Election "présidentielle" en Transnistrie, région sécessionniste de la Moldavie : scénario à la sud-ossète ? (décembre 2011)
2012-01-18

Des résultats contestés



Les résultats du vote du dimanche 11 décembre 2011 devaient être annoncés le lundi 12 décembre. Le président de la commission électorale, Piotr Denisenko, a déclaré "Nous avons reçu de nombreuses plaintes d'électeurs et de candidats". L'annonce a été reportée au mercredi 13 décembre.

Le président sortant Igor Smirnov, en disgrâce auprès de Moscou (crédité à 47% des voix selon certains sondages à la sortie des urnes) serait donné perdant dans les résultats partiels "officieux". Pourtant certaines autres sources le placent en 2ème position.

Le candidat soutenu par les autorités russes, Anatoli Kaminski, serait en 2ème position et aurait obtenu 27% des voix.

L'homme d'affaire d'origine ukrainienne, Evguéni Chevtouk, serait en tête et aurait obtenu 39% des voix.
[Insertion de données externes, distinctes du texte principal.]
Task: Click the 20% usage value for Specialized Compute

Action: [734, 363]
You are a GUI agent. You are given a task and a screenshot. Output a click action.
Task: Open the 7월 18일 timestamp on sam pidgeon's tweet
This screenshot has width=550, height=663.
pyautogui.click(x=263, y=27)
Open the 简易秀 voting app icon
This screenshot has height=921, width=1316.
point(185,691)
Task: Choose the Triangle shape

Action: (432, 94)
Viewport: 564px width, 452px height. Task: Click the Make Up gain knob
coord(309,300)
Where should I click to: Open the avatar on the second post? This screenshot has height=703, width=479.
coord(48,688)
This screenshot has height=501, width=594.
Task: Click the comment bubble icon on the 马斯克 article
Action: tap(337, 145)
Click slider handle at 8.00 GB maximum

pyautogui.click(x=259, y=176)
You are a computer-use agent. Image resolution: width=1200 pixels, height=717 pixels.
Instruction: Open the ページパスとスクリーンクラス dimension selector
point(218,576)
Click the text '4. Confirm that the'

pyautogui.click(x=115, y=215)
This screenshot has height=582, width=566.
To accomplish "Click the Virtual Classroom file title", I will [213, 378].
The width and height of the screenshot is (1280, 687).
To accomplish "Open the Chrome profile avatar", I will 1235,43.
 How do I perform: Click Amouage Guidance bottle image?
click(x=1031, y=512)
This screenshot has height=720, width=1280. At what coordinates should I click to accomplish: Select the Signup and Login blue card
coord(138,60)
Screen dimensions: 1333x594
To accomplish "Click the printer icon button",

Etaient candidats au premier tour du 11 décembre :



- le "président" sortant Igor Smirnov, au pouvoir depuis 1991 avec l'appui de Moscou et lâché récemment (sa famille fait l'objet de poursuites judiciaires en Russie),

- Anatole Kaminski du Parti Renouvellement, dont les échanges épistolaires avec Vladimir Poutine sont publiés dans la presse, et seraient la preuve d'un soutien de Moscou,

- Evgueni Chevtchouk (Sevciuc), ancien président du Soviet suprême de Tiraspol (capitale de la Transnistrie), et parfois présenté comme le préféré de la Moldavie,

- Oleg Horjan du Parti Renaissance,

- et deux autres candidats marginaux.

Les enjeux stratégiques de la région



Cette élection s'est déroulée sur un fond diplomatique nouveau : la Moldavie (elle-même en crise institutionnelle et sans président, dirigée par le Premier ministre Vladimir Filat) et la Transnistrie (Igor Smirnov)-née d'une sécession en 1991 avec l'appui de la Russie- ont repris en novembre les négociations interrompues depuis 2006.

L'idée d'une fédéralisation de la Moldavie, majoritairement roumanophone, avec ré-intégration de la Transnistrie russophone, est dans l'air du temps, et nécessite l'accord de la Russie.

En échange, Moscou obtiendrait que Chisinau (la capitale de la Moldavie) ne regarde plus vers Bruxelles, mais vers l'union douanière Biélorussie - Kazakhstan - Russie (en attendant l'Ukraine) : des sondages fort à propos donnent pour la première fois les Moldaves défavorables au rapprochement avec l'Union européenne.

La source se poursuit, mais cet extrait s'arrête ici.